▶ Assignment:
Each entry needs to be duplicated exactly.

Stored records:
================================
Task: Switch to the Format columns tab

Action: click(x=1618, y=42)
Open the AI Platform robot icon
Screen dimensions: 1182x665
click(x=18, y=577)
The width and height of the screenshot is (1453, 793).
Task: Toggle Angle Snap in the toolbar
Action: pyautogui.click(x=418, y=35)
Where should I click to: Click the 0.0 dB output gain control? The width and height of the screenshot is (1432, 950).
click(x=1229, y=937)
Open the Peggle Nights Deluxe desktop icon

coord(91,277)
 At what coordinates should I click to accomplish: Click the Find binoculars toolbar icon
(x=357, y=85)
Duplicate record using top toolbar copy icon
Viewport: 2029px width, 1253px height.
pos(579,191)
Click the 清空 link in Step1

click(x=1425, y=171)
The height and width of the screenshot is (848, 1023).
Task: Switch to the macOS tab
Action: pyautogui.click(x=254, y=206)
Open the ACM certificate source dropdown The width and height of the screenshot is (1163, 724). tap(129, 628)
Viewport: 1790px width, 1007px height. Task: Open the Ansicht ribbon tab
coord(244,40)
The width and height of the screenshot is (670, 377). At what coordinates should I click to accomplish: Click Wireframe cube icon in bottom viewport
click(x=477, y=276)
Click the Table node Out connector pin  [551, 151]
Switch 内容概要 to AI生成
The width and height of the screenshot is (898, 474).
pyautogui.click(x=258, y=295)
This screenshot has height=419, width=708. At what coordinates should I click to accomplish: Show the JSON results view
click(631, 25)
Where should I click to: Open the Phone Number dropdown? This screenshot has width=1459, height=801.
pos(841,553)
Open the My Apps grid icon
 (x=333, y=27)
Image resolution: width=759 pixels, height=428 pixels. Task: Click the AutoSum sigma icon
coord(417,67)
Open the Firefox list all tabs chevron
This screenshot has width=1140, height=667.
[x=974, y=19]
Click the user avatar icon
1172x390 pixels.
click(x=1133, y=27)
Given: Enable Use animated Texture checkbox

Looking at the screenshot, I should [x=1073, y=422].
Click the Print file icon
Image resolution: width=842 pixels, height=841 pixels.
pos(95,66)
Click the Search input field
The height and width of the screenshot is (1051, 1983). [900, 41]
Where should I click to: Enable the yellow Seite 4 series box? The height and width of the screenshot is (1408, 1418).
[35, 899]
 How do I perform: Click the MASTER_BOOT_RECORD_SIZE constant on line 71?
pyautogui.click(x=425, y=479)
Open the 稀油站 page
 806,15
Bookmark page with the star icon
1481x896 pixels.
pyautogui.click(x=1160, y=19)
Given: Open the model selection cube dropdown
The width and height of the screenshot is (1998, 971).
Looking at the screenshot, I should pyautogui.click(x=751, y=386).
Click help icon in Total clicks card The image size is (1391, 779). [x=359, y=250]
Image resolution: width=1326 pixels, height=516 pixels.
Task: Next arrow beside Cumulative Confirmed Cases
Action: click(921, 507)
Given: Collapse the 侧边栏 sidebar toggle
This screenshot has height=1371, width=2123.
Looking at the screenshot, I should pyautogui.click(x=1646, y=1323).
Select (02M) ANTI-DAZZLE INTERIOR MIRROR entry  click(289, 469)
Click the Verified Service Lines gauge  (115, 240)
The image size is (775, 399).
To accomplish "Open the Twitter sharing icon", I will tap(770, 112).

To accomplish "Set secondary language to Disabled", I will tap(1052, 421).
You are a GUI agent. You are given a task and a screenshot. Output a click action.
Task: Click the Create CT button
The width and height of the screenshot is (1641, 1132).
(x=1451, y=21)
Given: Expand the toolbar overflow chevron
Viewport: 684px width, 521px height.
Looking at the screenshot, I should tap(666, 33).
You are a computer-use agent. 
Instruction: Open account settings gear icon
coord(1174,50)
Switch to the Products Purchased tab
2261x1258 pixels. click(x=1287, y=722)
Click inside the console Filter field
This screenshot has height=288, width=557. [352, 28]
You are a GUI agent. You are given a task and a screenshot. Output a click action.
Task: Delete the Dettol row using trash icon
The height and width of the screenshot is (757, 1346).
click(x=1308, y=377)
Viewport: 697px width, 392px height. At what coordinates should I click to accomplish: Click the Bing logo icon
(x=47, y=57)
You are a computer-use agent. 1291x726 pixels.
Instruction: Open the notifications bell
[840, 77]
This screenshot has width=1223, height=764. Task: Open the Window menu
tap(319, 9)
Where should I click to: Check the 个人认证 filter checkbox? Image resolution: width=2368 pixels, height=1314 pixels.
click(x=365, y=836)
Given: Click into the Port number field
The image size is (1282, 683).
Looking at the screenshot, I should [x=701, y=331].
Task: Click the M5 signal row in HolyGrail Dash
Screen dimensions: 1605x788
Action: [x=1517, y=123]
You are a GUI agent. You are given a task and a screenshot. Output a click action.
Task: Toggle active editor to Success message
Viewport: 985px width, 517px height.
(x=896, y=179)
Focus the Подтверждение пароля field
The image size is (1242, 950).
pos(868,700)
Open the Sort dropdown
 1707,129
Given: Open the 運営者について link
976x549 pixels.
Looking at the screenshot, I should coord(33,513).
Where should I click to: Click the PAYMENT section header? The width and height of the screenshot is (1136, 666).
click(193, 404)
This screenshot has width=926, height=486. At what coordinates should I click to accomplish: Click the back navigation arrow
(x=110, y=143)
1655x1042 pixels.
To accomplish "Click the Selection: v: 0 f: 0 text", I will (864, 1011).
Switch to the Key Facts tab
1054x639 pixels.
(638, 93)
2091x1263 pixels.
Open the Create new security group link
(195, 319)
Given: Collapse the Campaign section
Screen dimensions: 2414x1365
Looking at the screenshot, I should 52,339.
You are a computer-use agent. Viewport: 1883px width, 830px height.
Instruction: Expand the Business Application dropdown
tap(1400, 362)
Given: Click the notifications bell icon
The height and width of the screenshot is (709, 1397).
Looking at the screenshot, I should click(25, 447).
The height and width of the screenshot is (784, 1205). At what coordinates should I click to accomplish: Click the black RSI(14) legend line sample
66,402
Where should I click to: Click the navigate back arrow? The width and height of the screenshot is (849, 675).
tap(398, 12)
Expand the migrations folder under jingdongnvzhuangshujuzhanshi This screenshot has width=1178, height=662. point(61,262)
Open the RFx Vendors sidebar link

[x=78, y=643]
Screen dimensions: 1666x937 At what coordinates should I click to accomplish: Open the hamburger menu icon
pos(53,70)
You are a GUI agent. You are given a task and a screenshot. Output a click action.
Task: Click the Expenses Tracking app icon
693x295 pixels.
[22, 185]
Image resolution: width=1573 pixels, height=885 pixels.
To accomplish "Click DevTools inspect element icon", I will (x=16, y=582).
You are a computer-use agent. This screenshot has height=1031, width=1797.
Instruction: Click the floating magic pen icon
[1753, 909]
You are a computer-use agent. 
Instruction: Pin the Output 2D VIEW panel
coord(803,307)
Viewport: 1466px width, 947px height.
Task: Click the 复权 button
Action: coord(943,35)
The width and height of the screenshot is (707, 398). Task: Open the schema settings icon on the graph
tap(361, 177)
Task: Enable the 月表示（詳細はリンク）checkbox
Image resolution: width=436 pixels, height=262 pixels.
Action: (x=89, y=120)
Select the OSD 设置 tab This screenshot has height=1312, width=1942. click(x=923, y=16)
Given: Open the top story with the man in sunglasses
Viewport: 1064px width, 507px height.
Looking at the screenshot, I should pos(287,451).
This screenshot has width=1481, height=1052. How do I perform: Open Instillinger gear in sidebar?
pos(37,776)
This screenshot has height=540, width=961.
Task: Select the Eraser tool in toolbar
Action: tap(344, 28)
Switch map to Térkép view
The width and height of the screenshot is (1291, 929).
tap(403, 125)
================================
▶ Answer to this task:
Task: Switch to the Format columns tab

Action: click(x=1618, y=42)
Open the AI Platform robot icon
Screen dimensions: 1182x665
click(x=18, y=577)
The width and height of the screenshot is (1453, 793).
Task: Toggle Angle Snap in the toolbar
Action: pyautogui.click(x=418, y=35)
Where should I click to: Click the 0.0 dB output gain control? The width and height of the screenshot is (1432, 950).
click(x=1229, y=937)
Open the Peggle Nights Deluxe desktop icon

coord(91,277)
 At what coordinates should I click to accomplish: Click the Find binoculars toolbar icon
(x=357, y=85)
Duplicate record using top toolbar copy icon
Viewport: 2029px width, 1253px height.
pos(579,191)
Click the 清空 link in Step1

click(x=1425, y=171)
The height and width of the screenshot is (848, 1023).
Task: Switch to the macOS tab
Action: pyautogui.click(x=254, y=206)
Open the ACM certificate source dropdown The width and height of the screenshot is (1163, 724). tap(129, 628)
Viewport: 1790px width, 1007px height. Task: Open the Ansicht ribbon tab
coord(244,40)
The width and height of the screenshot is (670, 377). At what coordinates should I click to accomplish: Click Wireframe cube icon in bottom viewport
click(x=477, y=276)
Click the Table node Out connector pin  [551, 151]
Switch 内容概要 to AI生成
The width and height of the screenshot is (898, 474).
pyautogui.click(x=258, y=295)
This screenshot has height=419, width=708. At what coordinates should I click to accomplish: Show the JSON results view
click(631, 25)
Where should I click to: Open the Phone Number dropdown? This screenshot has width=1459, height=801.
pos(841,553)
Open the My Apps grid icon
 (x=333, y=27)
Image resolution: width=759 pixels, height=428 pixels. Task: Click the AutoSum sigma icon
coord(417,67)
Open the Firefox list all tabs chevron
This screenshot has width=1140, height=667.
[x=974, y=19]
Click the user avatar icon
1172x390 pixels.
click(x=1133, y=27)
Given: Enable Use animated Texture checkbox

Looking at the screenshot, I should [x=1073, y=422].
Click the Print file icon
Image resolution: width=842 pixels, height=841 pixels.
pos(95,66)
Click the Search input field
The height and width of the screenshot is (1051, 1983). [900, 41]
Where should I click to: Enable the yellow Seite 4 series box? The height and width of the screenshot is (1408, 1418).
[35, 899]
 How do I perform: Click the MASTER_BOOT_RECORD_SIZE constant on line 71?
pyautogui.click(x=425, y=479)
Open the 稀油站 page
 806,15
Bookmark page with the star icon
1481x896 pixels.
pyautogui.click(x=1160, y=19)
Given: Open the model selection cube dropdown
The width and height of the screenshot is (1998, 971).
Looking at the screenshot, I should pyautogui.click(x=751, y=386).
Click help icon in Total clicks card The image size is (1391, 779). [x=359, y=250]
Image resolution: width=1326 pixels, height=516 pixels.
Task: Next arrow beside Cumulative Confirmed Cases
Action: click(921, 507)
Given: Collapse the 侧边栏 sidebar toggle
This screenshot has height=1371, width=2123.
Looking at the screenshot, I should pyautogui.click(x=1646, y=1323).
Select (02M) ANTI-DAZZLE INTERIOR MIRROR entry  click(289, 469)
Click the Verified Service Lines gauge  (115, 240)
The image size is (775, 399).
To accomplish "Open the Twitter sharing icon", I will tap(770, 112).

To accomplish "Set secondary language to Disabled", I will tap(1052, 421).
You are a GUI agent. You are given a task and a screenshot. Output a click action.
Task: Click the Create CT button
The width and height of the screenshot is (1641, 1132).
(x=1451, y=21)
Given: Expand the toolbar overflow chevron
Viewport: 684px width, 521px height.
Looking at the screenshot, I should tap(666, 33).
You are a computer-use agent. 
Instruction: Open account settings gear icon
coord(1174,50)
Switch to the Products Purchased tab
2261x1258 pixels. click(x=1287, y=722)
Click inside the console Filter field
This screenshot has height=288, width=557. [352, 28]
You are a GUI agent. You are given a task and a screenshot. Output a click action.
Task: Delete the Dettol row using trash icon
The height and width of the screenshot is (757, 1346).
click(x=1308, y=377)
Viewport: 697px width, 392px height. At what coordinates should I click to accomplish: Click the Bing logo icon
(x=47, y=57)
You are a computer-use agent. 1291x726 pixels.
Instruction: Open the notifications bell
[840, 77]
This screenshot has width=1223, height=764. Task: Open the Window menu
tap(319, 9)
Where should I click to: Check the 个人认证 filter checkbox? Image resolution: width=2368 pixels, height=1314 pixels.
click(x=365, y=836)
Given: Click into the Port number field
The image size is (1282, 683).
Looking at the screenshot, I should [x=701, y=331].
Task: Click the M5 signal row in HolyGrail Dash
Screen dimensions: 1605x788
Action: [x=1517, y=123]
You are a GUI agent. You are given a task and a screenshot. Output a click action.
Task: Toggle active editor to Success message
Viewport: 985px width, 517px height.
(x=896, y=179)
Focus the Подтверждение пароля field
The image size is (1242, 950).
pos(868,700)
Open the Sort dropdown
 1707,129
Given: Open the 運営者について link
976x549 pixels.
Looking at the screenshot, I should coord(33,513).
Where should I click to: Click the PAYMENT section header? The width and height of the screenshot is (1136, 666).
click(193, 404)
This screenshot has width=926, height=486. At what coordinates should I click to accomplish: Click the back navigation arrow
(x=110, y=143)
1655x1042 pixels.
To accomplish "Click the Selection: v: 0 f: 0 text", I will (864, 1011).
Switch to the Key Facts tab
1054x639 pixels.
(638, 93)
2091x1263 pixels.
Open the Create new security group link
(195, 319)
Given: Collapse the Campaign section
Screen dimensions: 2414x1365
Looking at the screenshot, I should 52,339.
You are a computer-use agent. Viewport: 1883px width, 830px height.
Instruction: Expand the Business Application dropdown
tap(1400, 362)
Given: Click the notifications bell icon
The height and width of the screenshot is (709, 1397).
Looking at the screenshot, I should click(25, 447).
The height and width of the screenshot is (784, 1205). At what coordinates should I click to accomplish: Click the black RSI(14) legend line sample
66,402
Where should I click to: Click the navigate back arrow? The width and height of the screenshot is (849, 675).
tap(398, 12)
Expand the migrations folder under jingdongnvzhuangshujuzhanshi This screenshot has width=1178, height=662. point(61,262)
Open the RFx Vendors sidebar link

[x=78, y=643]
Screen dimensions: 1666x937 At what coordinates should I click to accomplish: Open the hamburger menu icon
pos(53,70)
You are a GUI agent. You are given a task and a screenshot. Output a click action.
Task: Click the Expenses Tracking app icon
693x295 pixels.
[22, 185]
Image resolution: width=1573 pixels, height=885 pixels.
To accomplish "Click DevTools inspect element icon", I will (x=16, y=582).
You are a computer-use agent. This screenshot has height=1031, width=1797.
Instruction: Click the floating magic pen icon
[1753, 909]
You are a computer-use agent. 
Instruction: Pin the Output 2D VIEW panel
coord(803,307)
Viewport: 1466px width, 947px height.
Task: Click the 复权 button
Action: coord(943,35)
The width and height of the screenshot is (707, 398). Task: Open the schema settings icon on the graph
tap(361, 177)
Task: Enable the 月表示（詳細はリンク）checkbox
Image resolution: width=436 pixels, height=262 pixels.
Action: (x=89, y=120)
Select the OSD 设置 tab This screenshot has height=1312, width=1942. click(x=923, y=16)
Given: Open the top story with the man in sunglasses
Viewport: 1064px width, 507px height.
Looking at the screenshot, I should pos(287,451).
This screenshot has width=1481, height=1052. How do I perform: Open Instillinger gear in sidebar?
pos(37,776)
This screenshot has height=540, width=961.
Task: Select the Eraser tool in toolbar
Action: tap(344, 28)
Switch map to Térkép view
The width and height of the screenshot is (1291, 929).
tap(403, 125)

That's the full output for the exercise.